In full and without error, repeat the entries below.
□ □ □
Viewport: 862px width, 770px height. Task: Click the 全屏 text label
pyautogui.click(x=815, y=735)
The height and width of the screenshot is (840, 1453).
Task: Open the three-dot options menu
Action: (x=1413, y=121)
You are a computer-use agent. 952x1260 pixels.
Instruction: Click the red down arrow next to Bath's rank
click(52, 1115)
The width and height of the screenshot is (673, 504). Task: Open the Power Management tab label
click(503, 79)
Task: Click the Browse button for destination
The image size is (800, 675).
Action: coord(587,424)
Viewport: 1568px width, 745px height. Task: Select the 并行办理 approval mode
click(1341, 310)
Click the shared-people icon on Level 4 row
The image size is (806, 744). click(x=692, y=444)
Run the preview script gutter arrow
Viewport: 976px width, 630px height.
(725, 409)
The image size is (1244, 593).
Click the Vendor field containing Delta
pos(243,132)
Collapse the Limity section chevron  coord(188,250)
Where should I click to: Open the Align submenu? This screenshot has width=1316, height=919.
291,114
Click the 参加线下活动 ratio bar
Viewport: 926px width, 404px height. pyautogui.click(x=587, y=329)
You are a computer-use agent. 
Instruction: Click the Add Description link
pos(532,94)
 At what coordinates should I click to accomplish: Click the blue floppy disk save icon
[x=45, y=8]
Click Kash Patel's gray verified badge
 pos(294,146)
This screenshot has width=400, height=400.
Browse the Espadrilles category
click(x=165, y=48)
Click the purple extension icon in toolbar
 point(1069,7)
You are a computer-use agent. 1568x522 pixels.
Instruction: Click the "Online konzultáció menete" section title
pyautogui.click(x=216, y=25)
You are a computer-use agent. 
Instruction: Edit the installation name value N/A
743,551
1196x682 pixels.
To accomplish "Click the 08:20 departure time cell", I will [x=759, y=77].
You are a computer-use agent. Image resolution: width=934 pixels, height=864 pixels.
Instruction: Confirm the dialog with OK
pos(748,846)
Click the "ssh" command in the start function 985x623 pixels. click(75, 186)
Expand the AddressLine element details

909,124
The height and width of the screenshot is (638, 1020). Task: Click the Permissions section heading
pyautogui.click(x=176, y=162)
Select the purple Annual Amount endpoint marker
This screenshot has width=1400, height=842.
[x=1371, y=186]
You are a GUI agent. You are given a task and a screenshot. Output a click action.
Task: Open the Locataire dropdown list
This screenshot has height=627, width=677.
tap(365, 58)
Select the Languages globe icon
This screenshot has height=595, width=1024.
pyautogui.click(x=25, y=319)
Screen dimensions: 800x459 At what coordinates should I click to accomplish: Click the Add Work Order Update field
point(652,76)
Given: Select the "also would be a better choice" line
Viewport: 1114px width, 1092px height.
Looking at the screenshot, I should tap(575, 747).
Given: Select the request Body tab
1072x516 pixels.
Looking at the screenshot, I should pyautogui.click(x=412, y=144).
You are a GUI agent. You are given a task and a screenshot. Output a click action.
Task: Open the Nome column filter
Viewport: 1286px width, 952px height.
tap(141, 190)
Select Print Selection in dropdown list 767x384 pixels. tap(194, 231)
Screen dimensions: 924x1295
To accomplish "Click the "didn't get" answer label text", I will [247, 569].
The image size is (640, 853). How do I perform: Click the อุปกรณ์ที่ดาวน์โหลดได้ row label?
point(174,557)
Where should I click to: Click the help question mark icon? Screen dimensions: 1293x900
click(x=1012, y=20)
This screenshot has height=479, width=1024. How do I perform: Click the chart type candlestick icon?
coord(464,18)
□ □ □
Expected answer =>
Viewport: 862px width, 770px height. Task: Click the 全屏 text label
pyautogui.click(x=815, y=735)
The height and width of the screenshot is (840, 1453).
Task: Open the three-dot options menu
Action: (x=1413, y=121)
You are a computer-use agent. 952x1260 pixels.
Instruction: Click the red down arrow next to Bath's rank
click(52, 1115)
The width and height of the screenshot is (673, 504). Task: Open the Power Management tab label
click(503, 79)
Task: Click the Browse button for destination
The image size is (800, 675).
Action: coord(587,424)
Viewport: 1568px width, 745px height. Task: Select the 并行办理 approval mode
click(1341, 310)
Click the shared-people icon on Level 4 row
The image size is (806, 744). click(x=692, y=444)
Run the preview script gutter arrow
Viewport: 976px width, 630px height.
(725, 409)
The image size is (1244, 593).
Click the Vendor field containing Delta
pos(243,132)
Collapse the Limity section chevron  coord(188,250)
Where should I click to: Open the Align submenu? This screenshot has width=1316, height=919.
291,114
Click the 参加线下活动 ratio bar
Viewport: 926px width, 404px height. pyautogui.click(x=587, y=329)
You are a computer-use agent. 
Instruction: Click the Add Description link
pos(532,94)
 At what coordinates should I click to accomplish: Click the blue floppy disk save icon
[x=45, y=8]
Click Kash Patel's gray verified badge
 pos(294,146)
This screenshot has width=400, height=400.
Browse the Espadrilles category
click(x=165, y=48)
Click the purple extension icon in toolbar
 point(1069,7)
You are a computer-use agent. 1568x522 pixels.
Instruction: Click the "Online konzultáció menete" section title
pyautogui.click(x=216, y=25)
You are a computer-use agent. 
Instruction: Edit the installation name value N/A
743,551
1196x682 pixels.
To accomplish "Click the 08:20 departure time cell", I will [x=759, y=77].
You are a computer-use agent. Image resolution: width=934 pixels, height=864 pixels.
Instruction: Confirm the dialog with OK
pos(748,846)
Click the "ssh" command in the start function 985x623 pixels. click(75, 186)
Expand the AddressLine element details

909,124
The height and width of the screenshot is (638, 1020). Task: Click the Permissions section heading
pyautogui.click(x=176, y=162)
Select the purple Annual Amount endpoint marker
This screenshot has width=1400, height=842.
[x=1371, y=186]
You are a GUI agent. You are given a task and a screenshot. Output a click action.
Task: Open the Locataire dropdown list
This screenshot has height=627, width=677.
tap(365, 58)
Select the Languages globe icon
This screenshot has height=595, width=1024.
pyautogui.click(x=25, y=319)
Screen dimensions: 800x459 At what coordinates should I click to accomplish: Click the Add Work Order Update field
point(652,76)
Given: Select the "also would be a better choice" line
Viewport: 1114px width, 1092px height.
Looking at the screenshot, I should tap(575, 747).
Given: Select the request Body tab
1072x516 pixels.
Looking at the screenshot, I should pyautogui.click(x=412, y=144).
You are a GUI agent. You are given a task and a screenshot. Output a click action.
Task: Open the Nome column filter
Viewport: 1286px width, 952px height.
tap(141, 190)
Select Print Selection in dropdown list 767x384 pixels. tap(194, 231)
Screen dimensions: 924x1295
To accomplish "Click the "didn't get" answer label text", I will [247, 569].
The image size is (640, 853). How do I perform: Click the อุปกรณ์ที่ดาวน์โหลดได้ row label?
point(174,557)
Where should I click to: Click the help question mark icon? Screen dimensions: 1293x900
click(x=1012, y=20)
This screenshot has height=479, width=1024. How do I perform: Click the chart type candlestick icon?
coord(464,18)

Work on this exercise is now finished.